Sunday, October 24, 2010

Tortilla Flat

by John Steinbeck

Thumbs up, I think.

I seem to be giving alot of partial or mostly or kind of thumbs up lately.  Some books are just not cut and dried, good or bad.

Tortilla Flat is a paisano community on the hills above Monterey, California.  Steinbeck spends several paragraphs describing what this means.  In summary, the paisanos are of mixed blood, early Spanish immigrants and Native Americans.  They inhabited the American Southwest prior to the later waves of immigrants from Northern and Western European traditions.  The paisanos live on the fringe of development and participate in modern society according to their own rules.

When Danny comes home to Tortilla Flat after his service in World War I, he finds he has inherited two homes from his grandfather.  He is a wealthy man.

The story tells how Danny opens his homes to his friends and they enjoy the good life.  They wake up when they want, they philosophize on sunny mornings on the front porch, they eat the charity food The Pirate brings each day.  They drink wine from glass jars.  And they take care of their own.  Sort of.

In the end Danny is disenchanted with this subdued lifestyle.  He engages in three weeks of dissipation, followed by a time of despondence.  The communal structure between Danny and his friends winds to a halt after Tortilla Flat comes together for a memorable night of festivities in Danny's honor.

Danny and his friends do exactly what they want at all times.  They are the protagonists.

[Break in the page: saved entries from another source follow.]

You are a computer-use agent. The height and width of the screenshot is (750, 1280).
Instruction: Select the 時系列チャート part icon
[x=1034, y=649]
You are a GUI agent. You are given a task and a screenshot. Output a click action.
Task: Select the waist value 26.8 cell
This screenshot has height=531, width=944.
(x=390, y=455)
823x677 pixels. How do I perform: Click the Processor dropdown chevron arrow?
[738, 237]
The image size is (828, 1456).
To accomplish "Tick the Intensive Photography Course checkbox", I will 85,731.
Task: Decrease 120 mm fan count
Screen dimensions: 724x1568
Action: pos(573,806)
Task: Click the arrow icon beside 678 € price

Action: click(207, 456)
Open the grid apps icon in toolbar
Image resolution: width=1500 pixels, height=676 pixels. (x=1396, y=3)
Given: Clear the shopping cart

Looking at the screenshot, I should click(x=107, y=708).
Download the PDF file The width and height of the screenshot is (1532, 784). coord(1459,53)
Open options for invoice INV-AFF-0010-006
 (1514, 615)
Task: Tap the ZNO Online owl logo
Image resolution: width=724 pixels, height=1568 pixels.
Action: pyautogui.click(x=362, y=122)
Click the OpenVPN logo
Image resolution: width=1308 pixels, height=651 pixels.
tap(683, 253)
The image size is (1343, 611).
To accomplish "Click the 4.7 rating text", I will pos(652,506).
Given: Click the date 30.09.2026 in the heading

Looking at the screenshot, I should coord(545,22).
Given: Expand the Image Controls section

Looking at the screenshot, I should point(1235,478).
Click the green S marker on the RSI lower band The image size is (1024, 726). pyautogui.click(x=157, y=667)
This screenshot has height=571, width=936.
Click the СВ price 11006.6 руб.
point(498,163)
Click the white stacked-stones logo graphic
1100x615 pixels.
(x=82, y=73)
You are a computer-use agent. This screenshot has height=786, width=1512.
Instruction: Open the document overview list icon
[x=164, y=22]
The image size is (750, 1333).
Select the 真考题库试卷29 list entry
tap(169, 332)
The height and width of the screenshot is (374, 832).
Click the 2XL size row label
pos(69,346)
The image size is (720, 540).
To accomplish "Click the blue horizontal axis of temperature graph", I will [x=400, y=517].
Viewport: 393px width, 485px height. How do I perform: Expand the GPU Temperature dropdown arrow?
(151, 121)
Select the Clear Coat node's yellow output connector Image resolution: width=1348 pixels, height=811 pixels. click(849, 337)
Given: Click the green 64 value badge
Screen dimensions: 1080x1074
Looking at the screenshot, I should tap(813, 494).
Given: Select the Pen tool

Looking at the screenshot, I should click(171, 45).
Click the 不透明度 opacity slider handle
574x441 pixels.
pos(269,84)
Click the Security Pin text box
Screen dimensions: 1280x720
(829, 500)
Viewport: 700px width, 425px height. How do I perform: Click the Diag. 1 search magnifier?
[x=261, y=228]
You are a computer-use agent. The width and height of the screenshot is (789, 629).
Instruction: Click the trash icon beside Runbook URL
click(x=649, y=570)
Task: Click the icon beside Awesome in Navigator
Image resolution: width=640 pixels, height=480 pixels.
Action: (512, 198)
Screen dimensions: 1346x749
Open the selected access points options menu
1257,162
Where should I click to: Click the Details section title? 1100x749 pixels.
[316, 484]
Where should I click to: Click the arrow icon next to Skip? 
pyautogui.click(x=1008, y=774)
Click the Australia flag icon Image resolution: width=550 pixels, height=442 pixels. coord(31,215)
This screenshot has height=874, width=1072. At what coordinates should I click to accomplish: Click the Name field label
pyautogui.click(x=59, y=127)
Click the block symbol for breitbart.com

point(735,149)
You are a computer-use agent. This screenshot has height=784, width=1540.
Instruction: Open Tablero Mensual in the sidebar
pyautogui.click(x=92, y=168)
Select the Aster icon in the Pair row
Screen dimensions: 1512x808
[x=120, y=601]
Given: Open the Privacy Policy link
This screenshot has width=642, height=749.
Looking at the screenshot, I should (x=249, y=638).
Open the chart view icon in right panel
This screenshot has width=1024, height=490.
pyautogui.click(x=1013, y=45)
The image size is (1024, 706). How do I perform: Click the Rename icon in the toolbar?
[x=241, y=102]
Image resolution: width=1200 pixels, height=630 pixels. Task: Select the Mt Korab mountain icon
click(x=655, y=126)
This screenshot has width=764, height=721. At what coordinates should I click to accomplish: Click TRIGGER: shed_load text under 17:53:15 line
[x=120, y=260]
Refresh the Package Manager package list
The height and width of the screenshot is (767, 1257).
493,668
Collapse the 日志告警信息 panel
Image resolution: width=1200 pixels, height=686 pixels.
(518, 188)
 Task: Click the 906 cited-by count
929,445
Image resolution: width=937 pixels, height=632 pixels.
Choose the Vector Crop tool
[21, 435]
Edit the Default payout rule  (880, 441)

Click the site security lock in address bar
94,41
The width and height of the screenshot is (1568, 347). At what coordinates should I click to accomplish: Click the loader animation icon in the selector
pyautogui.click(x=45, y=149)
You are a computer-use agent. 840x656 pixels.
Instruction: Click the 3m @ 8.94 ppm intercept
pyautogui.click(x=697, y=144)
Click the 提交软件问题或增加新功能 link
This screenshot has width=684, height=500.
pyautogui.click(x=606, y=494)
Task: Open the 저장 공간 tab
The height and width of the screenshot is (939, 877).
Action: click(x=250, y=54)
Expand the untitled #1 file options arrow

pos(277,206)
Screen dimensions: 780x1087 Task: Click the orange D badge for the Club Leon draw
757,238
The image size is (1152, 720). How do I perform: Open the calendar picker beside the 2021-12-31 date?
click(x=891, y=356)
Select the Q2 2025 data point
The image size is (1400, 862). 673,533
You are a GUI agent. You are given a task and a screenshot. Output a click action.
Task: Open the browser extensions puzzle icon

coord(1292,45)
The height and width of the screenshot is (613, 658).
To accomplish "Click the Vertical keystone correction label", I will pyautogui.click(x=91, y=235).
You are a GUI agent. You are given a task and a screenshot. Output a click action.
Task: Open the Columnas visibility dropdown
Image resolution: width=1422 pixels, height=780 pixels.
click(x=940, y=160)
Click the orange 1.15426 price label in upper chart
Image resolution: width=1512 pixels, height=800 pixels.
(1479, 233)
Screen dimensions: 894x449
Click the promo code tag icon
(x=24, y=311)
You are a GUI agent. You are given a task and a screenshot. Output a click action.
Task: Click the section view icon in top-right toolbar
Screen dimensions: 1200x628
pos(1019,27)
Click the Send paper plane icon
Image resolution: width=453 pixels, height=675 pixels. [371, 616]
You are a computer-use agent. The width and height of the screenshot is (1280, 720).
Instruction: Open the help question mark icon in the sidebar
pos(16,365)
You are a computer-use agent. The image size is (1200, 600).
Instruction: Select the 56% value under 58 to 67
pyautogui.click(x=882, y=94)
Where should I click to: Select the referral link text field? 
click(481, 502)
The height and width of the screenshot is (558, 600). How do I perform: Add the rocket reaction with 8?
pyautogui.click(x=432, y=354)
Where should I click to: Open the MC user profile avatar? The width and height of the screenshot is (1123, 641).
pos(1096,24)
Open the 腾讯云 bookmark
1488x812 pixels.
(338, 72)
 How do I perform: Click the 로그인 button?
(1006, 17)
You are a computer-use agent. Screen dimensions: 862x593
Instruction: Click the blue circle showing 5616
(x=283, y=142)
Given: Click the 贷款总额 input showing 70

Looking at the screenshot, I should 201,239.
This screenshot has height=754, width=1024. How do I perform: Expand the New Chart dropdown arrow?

The reader cannot help but love them, in spite of their laziness, drunkenness, violence, thievery, prostitution and fornication/adultery.

Tortilla Flat was quite obviously written prior to our current age of political correctness.  The paisano community is portrayed in what we today would call a negative light.  But somehow, Steinbeck draws empathy from the reader toward such characters.  I think the book reaches a bit of Rousseauvian romanticism in me.

There are many life lessons that a reader can ponder while reading this book.  It might be useful for an ethics discussion with a upper highschool aged child.  The book is rife with fodder for such an evaluation.  Because of some of the vices touched upon, a parent should read the book first.